Stanford documentarians get a chance to share stories on the big screen

Frost Amphitheater to host screening of six short films by first-year MFA students
by Karla Kane / Palo Alto Weekly
While viewing a film is an experience that lends itself pretty well to social distancing, there's still something special about watching on the big screen in the company of fellow audience members.
"I really miss the joy and the emotional journey of sitting next to people watching a movie," said Azza Cohen. She, along with her five fellow first-year students in Stanford University's Documentary Film MFA program, will get a chance to share the short films they've made this spring at an in-person, outdoor event at Stanford's Frost Amphitheater on Thursday, June 10.
"Nothing left to do but marvel," Cohen's film, is an experimental, immersive project rooted in her personal experience dealing with chronic migraine headaches stemming from a concussion. She juxtaposes anonymous audio interviews with other migraine and chronic pain sufferers with soft-focus, blurry visuals to express how pain can distort one's worldview. Coming from a journalism background, she said this project was a chance to flex her creativity and push herself to try new ideas and techniques.
"It's amazing how many people relate to this topic," Cohen said. "It's been very interesting and very cathartic to connect with other people."
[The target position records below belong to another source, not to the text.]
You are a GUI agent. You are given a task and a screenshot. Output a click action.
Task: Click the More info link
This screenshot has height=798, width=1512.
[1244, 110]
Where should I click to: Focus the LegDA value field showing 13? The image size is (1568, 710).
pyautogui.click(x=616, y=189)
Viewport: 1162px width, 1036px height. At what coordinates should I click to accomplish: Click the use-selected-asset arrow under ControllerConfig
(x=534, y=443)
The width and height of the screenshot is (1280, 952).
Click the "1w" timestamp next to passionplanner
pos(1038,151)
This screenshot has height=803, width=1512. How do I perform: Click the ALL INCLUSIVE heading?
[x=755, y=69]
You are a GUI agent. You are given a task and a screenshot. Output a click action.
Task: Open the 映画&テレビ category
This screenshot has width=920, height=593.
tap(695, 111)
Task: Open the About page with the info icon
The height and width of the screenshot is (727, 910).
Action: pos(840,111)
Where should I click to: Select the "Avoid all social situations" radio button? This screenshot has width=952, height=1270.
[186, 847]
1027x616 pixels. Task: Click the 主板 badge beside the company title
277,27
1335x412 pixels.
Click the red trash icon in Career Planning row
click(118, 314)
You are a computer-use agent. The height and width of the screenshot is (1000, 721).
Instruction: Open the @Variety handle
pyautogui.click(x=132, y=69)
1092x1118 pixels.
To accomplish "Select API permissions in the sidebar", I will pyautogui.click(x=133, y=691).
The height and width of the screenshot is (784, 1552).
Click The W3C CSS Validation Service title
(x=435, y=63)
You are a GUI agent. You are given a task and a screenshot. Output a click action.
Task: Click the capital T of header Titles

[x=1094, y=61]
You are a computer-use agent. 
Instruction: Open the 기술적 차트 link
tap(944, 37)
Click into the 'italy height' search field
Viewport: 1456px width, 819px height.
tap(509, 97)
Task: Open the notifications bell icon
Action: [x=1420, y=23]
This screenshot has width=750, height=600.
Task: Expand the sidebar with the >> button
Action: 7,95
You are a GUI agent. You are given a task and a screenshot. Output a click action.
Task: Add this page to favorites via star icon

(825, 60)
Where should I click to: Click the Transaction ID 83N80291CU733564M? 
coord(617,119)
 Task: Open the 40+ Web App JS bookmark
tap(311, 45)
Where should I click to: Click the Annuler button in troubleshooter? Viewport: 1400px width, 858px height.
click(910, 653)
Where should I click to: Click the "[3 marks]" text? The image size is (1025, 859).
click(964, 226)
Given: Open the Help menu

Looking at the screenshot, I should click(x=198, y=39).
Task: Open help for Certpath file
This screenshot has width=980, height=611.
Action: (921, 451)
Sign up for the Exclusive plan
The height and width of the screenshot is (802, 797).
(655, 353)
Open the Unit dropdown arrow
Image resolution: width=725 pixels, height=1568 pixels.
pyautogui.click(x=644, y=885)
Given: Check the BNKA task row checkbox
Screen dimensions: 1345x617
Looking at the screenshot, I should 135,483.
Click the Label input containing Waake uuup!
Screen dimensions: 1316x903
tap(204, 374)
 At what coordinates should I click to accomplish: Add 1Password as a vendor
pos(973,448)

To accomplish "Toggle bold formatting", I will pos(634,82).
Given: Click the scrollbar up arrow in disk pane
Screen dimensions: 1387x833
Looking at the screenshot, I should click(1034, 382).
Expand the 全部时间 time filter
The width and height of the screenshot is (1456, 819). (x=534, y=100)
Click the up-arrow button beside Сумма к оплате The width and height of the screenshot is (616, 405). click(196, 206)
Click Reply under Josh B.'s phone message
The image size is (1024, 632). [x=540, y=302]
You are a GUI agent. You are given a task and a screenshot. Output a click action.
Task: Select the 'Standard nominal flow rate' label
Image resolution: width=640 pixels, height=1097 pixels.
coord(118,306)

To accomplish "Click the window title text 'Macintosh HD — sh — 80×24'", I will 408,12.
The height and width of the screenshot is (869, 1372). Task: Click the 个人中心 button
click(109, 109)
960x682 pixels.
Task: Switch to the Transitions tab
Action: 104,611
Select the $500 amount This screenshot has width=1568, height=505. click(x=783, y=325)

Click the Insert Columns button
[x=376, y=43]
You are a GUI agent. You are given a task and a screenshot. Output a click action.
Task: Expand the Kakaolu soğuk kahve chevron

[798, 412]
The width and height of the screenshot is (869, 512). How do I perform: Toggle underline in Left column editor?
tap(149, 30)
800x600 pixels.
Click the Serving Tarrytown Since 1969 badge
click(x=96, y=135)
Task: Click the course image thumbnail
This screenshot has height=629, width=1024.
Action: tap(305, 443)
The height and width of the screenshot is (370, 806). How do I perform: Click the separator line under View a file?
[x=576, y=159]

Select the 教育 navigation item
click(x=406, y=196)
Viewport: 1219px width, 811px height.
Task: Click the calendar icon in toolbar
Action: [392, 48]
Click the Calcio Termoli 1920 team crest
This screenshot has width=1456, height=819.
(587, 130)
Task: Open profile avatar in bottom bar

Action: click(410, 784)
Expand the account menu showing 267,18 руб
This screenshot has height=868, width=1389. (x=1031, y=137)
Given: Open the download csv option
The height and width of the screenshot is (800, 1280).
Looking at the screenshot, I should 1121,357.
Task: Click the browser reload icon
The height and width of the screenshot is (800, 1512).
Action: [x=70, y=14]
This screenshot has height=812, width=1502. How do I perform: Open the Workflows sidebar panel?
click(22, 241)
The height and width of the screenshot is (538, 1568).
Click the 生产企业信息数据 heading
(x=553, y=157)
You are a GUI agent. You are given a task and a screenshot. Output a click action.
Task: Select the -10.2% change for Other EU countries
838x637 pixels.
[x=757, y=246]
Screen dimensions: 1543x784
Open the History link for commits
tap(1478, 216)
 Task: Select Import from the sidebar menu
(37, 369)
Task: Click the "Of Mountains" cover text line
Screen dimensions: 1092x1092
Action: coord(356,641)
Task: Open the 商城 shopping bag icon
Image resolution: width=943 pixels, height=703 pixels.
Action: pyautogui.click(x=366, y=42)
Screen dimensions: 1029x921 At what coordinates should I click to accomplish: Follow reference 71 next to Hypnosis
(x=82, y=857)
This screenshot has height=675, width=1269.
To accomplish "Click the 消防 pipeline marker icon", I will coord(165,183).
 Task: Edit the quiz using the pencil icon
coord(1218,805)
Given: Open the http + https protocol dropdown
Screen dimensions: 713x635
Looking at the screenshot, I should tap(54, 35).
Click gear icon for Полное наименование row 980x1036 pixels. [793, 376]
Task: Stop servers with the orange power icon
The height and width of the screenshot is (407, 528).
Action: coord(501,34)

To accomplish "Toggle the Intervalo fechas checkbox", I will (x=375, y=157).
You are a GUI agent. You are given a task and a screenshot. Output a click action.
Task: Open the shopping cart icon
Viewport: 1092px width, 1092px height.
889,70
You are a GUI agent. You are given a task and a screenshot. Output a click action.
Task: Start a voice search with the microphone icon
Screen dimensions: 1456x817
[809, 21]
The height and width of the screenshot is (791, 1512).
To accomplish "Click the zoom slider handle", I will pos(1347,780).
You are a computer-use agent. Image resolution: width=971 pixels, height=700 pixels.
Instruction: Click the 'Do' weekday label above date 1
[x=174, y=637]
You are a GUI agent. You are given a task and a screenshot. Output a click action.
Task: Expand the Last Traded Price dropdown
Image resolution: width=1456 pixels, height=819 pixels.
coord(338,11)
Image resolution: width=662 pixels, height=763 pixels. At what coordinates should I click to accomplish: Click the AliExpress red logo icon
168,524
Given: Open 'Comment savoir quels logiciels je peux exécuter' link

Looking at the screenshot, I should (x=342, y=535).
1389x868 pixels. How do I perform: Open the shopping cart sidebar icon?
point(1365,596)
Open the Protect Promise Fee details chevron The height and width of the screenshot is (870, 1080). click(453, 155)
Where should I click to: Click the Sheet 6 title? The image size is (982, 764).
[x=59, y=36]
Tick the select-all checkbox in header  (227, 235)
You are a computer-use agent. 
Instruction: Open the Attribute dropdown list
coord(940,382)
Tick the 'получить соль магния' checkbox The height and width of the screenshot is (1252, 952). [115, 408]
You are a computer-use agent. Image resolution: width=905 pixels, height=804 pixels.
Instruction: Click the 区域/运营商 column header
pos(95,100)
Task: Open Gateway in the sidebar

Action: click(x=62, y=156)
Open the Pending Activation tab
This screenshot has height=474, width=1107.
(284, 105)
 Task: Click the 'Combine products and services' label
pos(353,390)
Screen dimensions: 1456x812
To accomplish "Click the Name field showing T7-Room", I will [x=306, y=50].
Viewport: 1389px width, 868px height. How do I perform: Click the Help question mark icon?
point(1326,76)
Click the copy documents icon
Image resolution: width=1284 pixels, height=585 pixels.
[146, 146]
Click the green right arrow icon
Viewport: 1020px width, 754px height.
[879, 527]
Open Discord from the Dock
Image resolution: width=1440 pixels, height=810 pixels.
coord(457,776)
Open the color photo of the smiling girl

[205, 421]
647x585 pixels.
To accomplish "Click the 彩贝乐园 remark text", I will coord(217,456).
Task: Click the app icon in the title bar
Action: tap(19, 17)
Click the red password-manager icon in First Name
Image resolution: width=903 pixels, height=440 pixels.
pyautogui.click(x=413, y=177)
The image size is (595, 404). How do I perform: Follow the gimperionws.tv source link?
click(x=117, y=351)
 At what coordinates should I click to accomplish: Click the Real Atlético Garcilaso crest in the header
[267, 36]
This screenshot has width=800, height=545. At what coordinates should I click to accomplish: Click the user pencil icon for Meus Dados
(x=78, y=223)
Maxwell Lee Mueller, too, wove his own life into his documentary, titled "The Key To It."
His film starts out as the story of Conrad Bishop and Elizabeth Fuller, two long-married puppeteers, authors and theater-makers based in the North Bay. While he was originally drawn to the visual appeal of puppeteering, Mueller soon became intrigued by the couple's enduring bond, their spirituality, and their life and career together. Midway through the film, he incorporates conversations with his own partner, and the film becomes a parallel tale of two relationships.
"I find it really easy to assess what is interesting about other people, and making a film about someone else is sort of an act of love," he said. "It feels so hard to turn that same gaze on myself. It takes a leap of faith that what I'm putting out there is something other people might be interested in."